On 05/26/2013 12:58 AM, Vishesh Handa wrote:
Hey guys
I have made a very important discovery - The Storage service is a big
bottleneck!
Running a query such as - 'select * where { graph ?g { ?r ?p ?o. } }
LIMIT 50000' by directly connecting to virtuoso via ODBC takes about
2.65 seconds. In contrast running the same query by using the Nepomuk
ResourceManager's main model takes about 19.5 seconds.
Nepomuk internally uses the Soprano::LocalSocketClient to connect to the
storage service which runs a Soprano::LocalServer.
I've been trying to optimize this Soprano code for some time now and
from 4.9 we have a good 200% performance increase.

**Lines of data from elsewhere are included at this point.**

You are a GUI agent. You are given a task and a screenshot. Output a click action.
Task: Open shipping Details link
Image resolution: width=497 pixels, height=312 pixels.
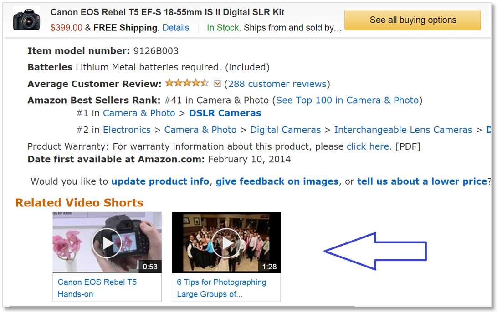[x=175, y=28]
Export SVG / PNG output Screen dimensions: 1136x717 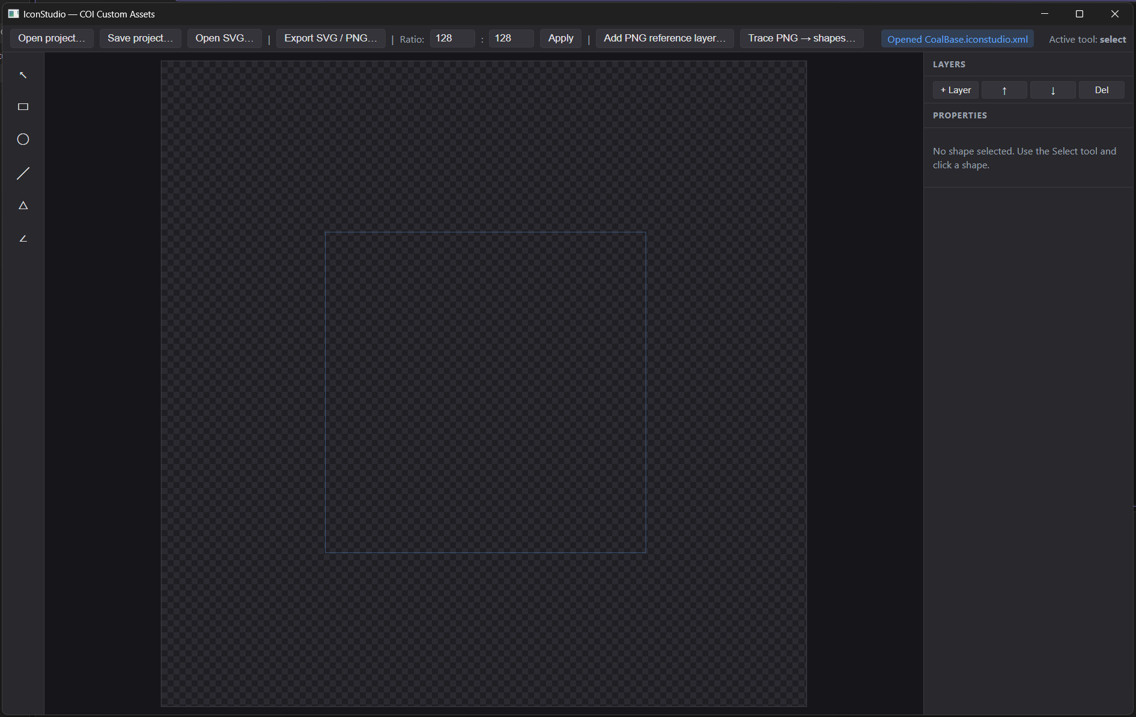click(330, 38)
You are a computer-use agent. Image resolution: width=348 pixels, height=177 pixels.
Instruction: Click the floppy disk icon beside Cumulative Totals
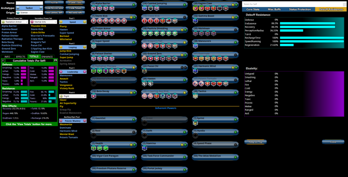point(56,60)
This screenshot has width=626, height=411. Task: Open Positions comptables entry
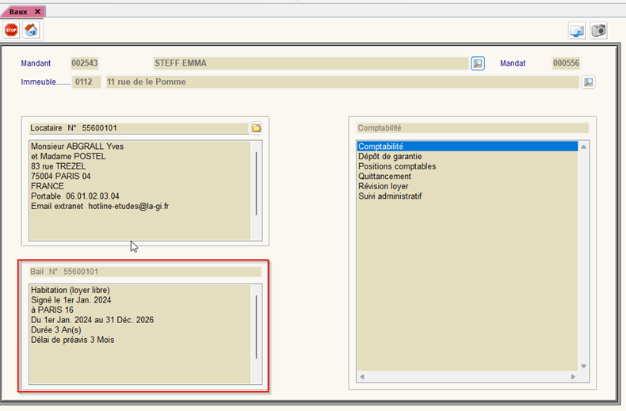click(x=396, y=166)
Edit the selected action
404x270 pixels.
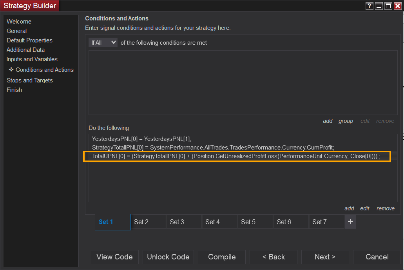365,208
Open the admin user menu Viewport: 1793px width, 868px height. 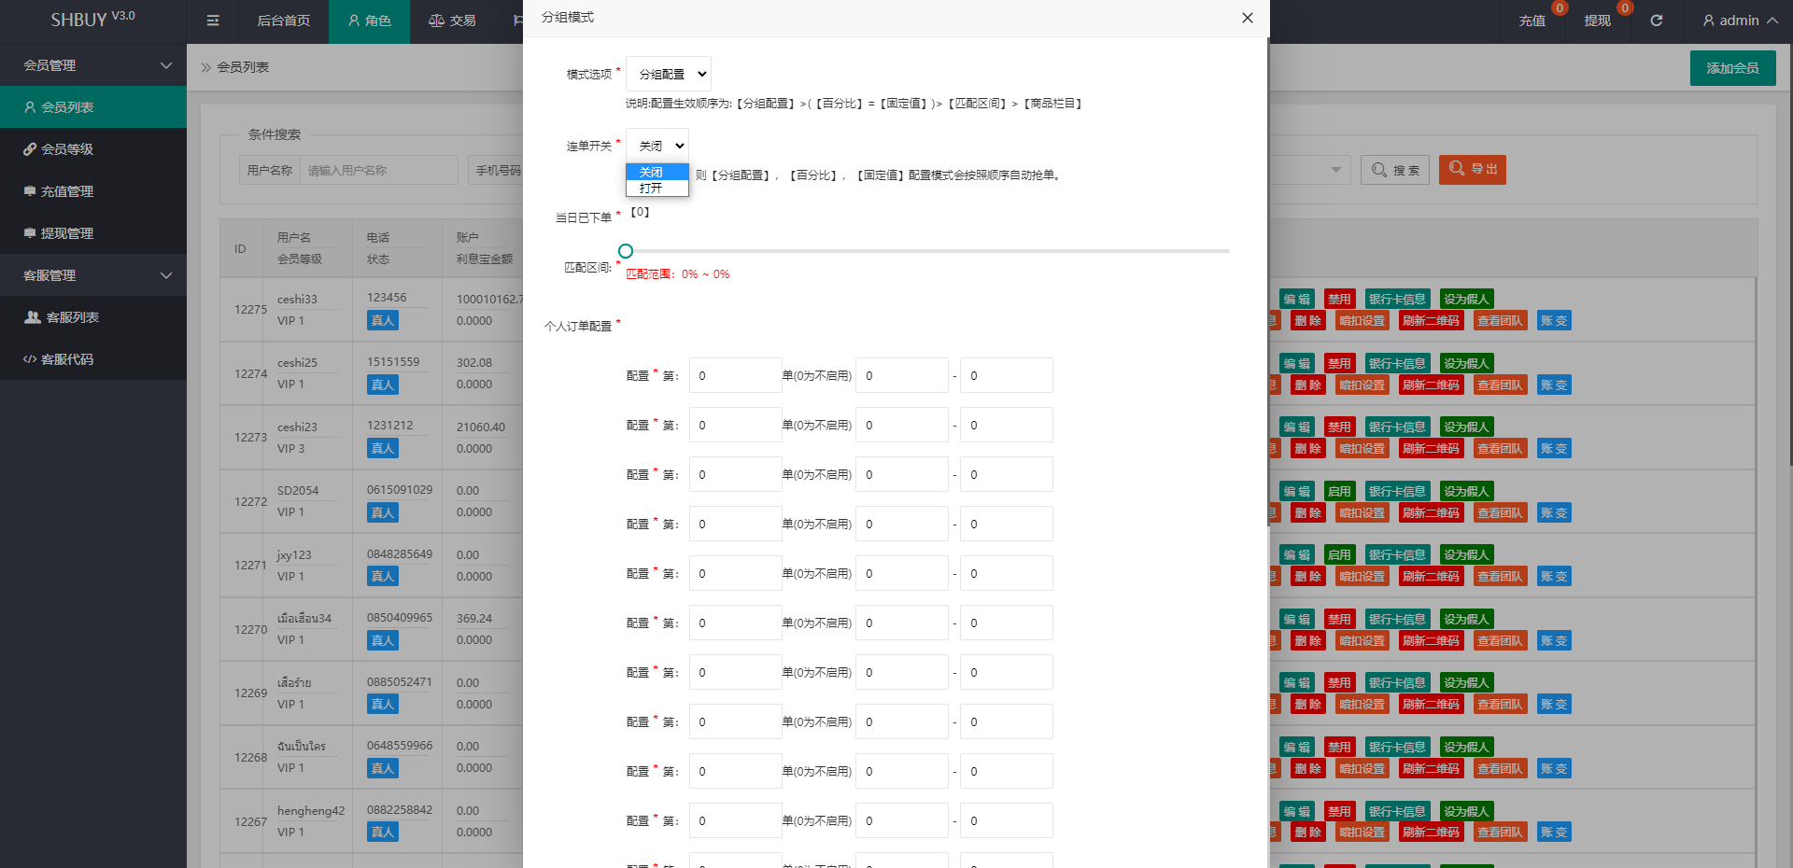point(1739,21)
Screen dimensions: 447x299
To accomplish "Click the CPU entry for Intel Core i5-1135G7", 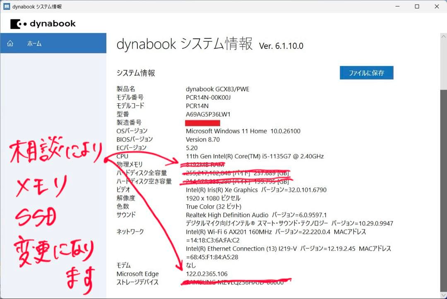I will click(254, 156).
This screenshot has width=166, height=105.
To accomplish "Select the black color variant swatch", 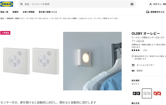I will [136, 93].
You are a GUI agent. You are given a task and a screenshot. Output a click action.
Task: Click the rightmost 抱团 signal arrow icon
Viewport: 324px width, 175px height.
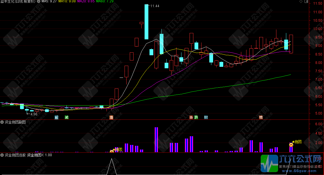[x=291, y=145]

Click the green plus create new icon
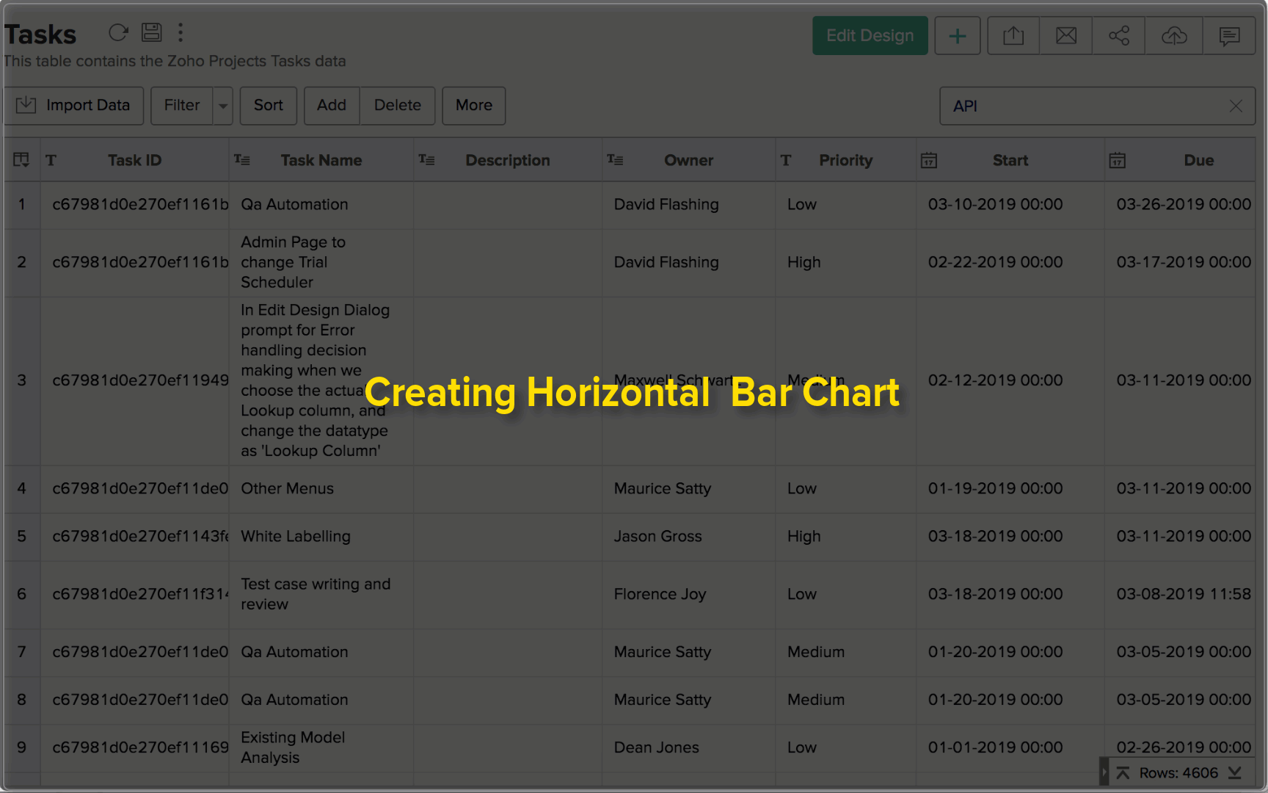(x=957, y=36)
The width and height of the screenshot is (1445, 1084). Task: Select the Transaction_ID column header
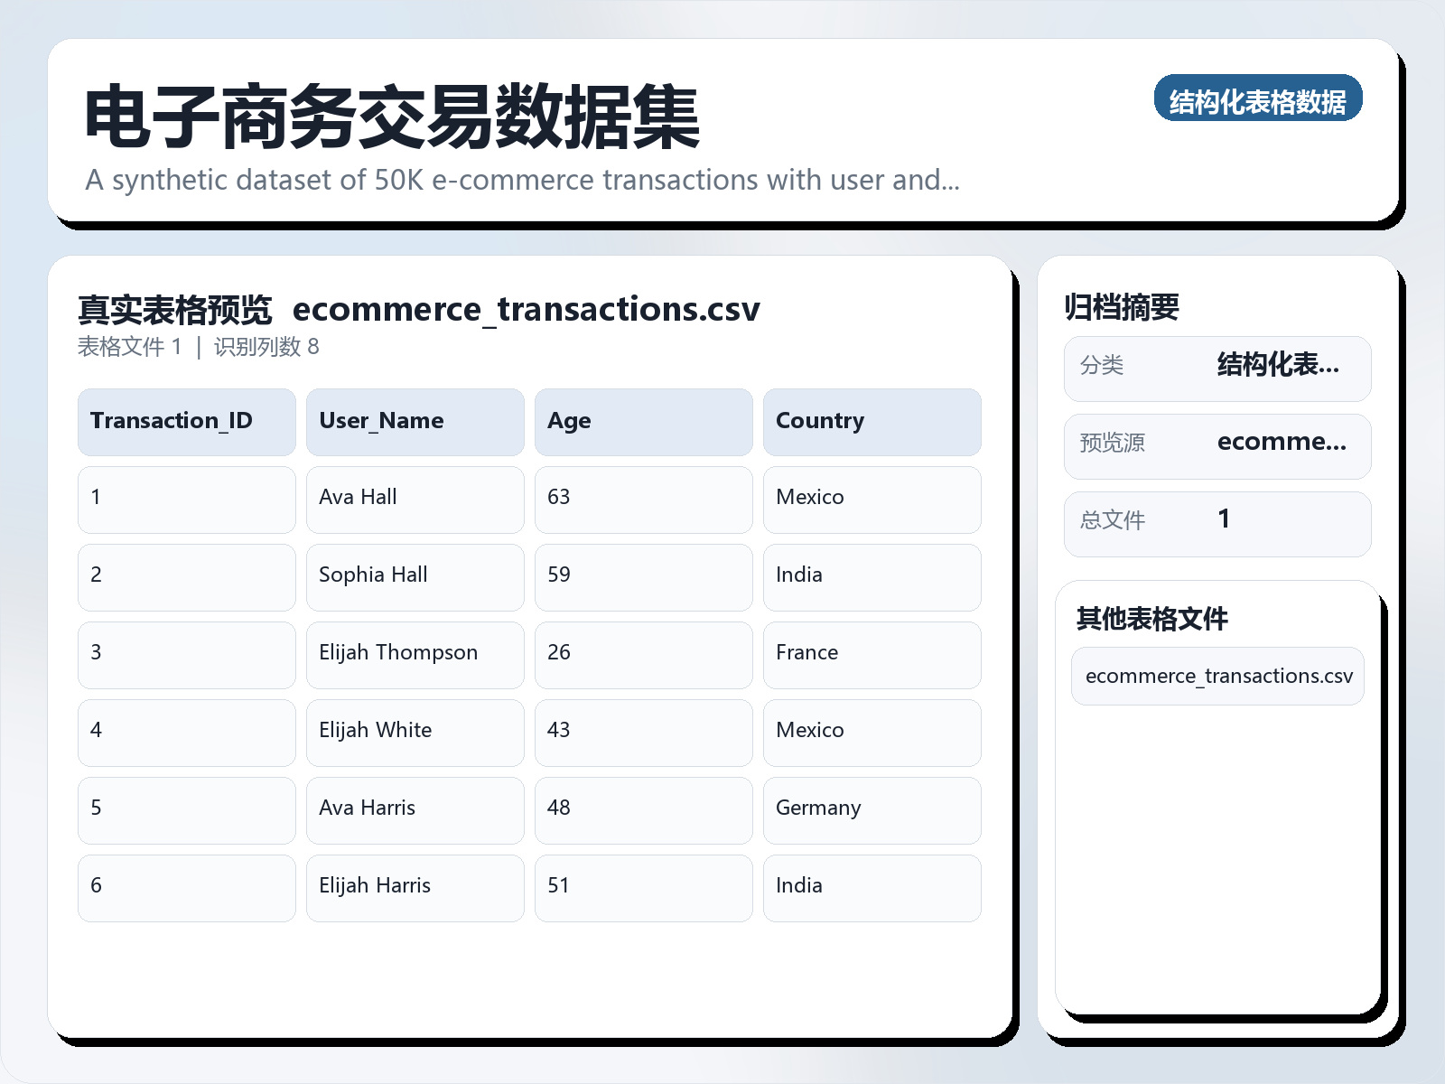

But we can increase
it a LOT more by just directly communicating with virtuoso.
Pros -
* 6-8x performance upgrade
* The storage service isn't using such high cpu when reading
* Accurate reporting - Suppose app 'x' does a costly query which
requires a large number of results, then 'x' will have high cpu
consumption. Currently both NepomukStorage and 'x' have very high cpu
consumption.
Cons -
* Less Control - By having all queries go through the Nepomuk Storage we
could theoretical build amazing tools to tell us which query is
executing and how long it is taking. However, no such tool has ever been
written - so we won't be loosing anything.
Before 4.10 this could never have been done because we used to have a
lot of code in the storage service which handled removable media and
other devices. This code would often modify the sparql queries and
modify the results. With 4.10, I threw away all that code.
Comments?
PS: This is only for read only operations. All writes should still go
through the storage service. Though maybe we want to change that as well?
My 2 cents:
You could even do this for write operations but then you would need
clients to always use a client library which does all the checks and
notifications. I suppose this is fine but of course requires to for
example write a python lib. Alternatively you could support both: direct
ODBC writes via C++, slower writes via the server (internally using the
C++ client lib) for everyone else (for example scripts).
All in all it seems like a good idea. I always liked the modular system
with the storage service, but let's face it: it's a performance drain
and in the end does not give us much besides a nice design.